** start of Reading passage **
In the last two seasons, with six NBA players and five future first-round picks at Texas, Rick Barnes’ Longhorns have won one NCAA Tournament game. This dramatic mismatch between talent and production has only increased doubts about Barnes’ coaching philosophy and how he constructs a roster.

Few have forgotten his infamous quote from last year, when he said he’d rather send players to the NBA than win a national championship. But while his answer raised eyebrows in Austin, he was being presented with a false choice. On-court success helps players make the pros, and having pro players fuels on-court success.

While many point to Butler’s success as the antithesis to the "Rick Barnes Model", two runs through the Tournament shouldn’t be the ultimate factor in judging a program’s long-term viability. In a one-game scenario, no matter the tactics or personnel, anything can happen. If the ball doesn’t bounce right into Matt Howard’s hands in the end of the Bulldogs first-round game against Old Dominion, they’re a one-year wonder.

http://www.youtube.com/watch?v=VHKZKL1CDYU&feature=related
Coaching or luck?

Shelvin Mack’s years of experience didn’t prevent him from committing one of the silliest fouls in Tournament history against Pittsburgh when he careened into Gilbert Brown as Brown was attempting a half-court shot with less than 3 seconds left. It makes Jordan Hamilton and Cory Joseph’s time-out woes against Arizona seem trivial by comparison.
** end of Reading passage **
### Required tasks
1. In the article on Rick Barnes' Texas program, how many NCAA Tournament games have the Longhorns won over the last two seasons?
2. Reproduce everything in the article on Rick Barnes' Texas program from "While many point" down to "a one-year wonder.".
** start of Provided material **
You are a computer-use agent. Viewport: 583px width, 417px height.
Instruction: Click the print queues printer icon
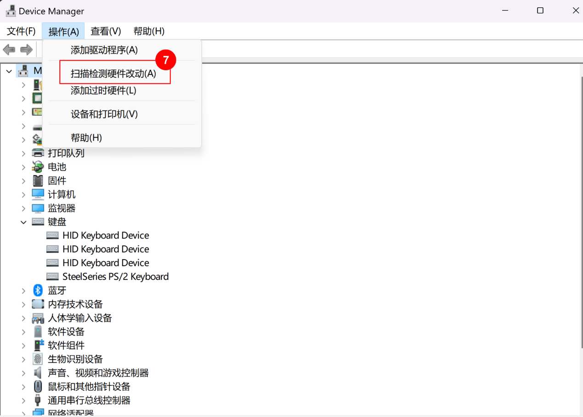point(38,153)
** end of Provided material **
### Outputs in order
1. One.

2.
While many point to Butler’s success as the antithesis to the "Rick Barnes Model", two runs through the Tournament shouldn’t be the ultimate factor in judging a program’s long-term viability. In a one-game scenario, no matter the tactics or personnel, anything can happen. If the ball doesn’t bounce right into Matt Howard’s hands in the end of the Bulldogs first-round game against Old Dominion, they’re a one-year wonder.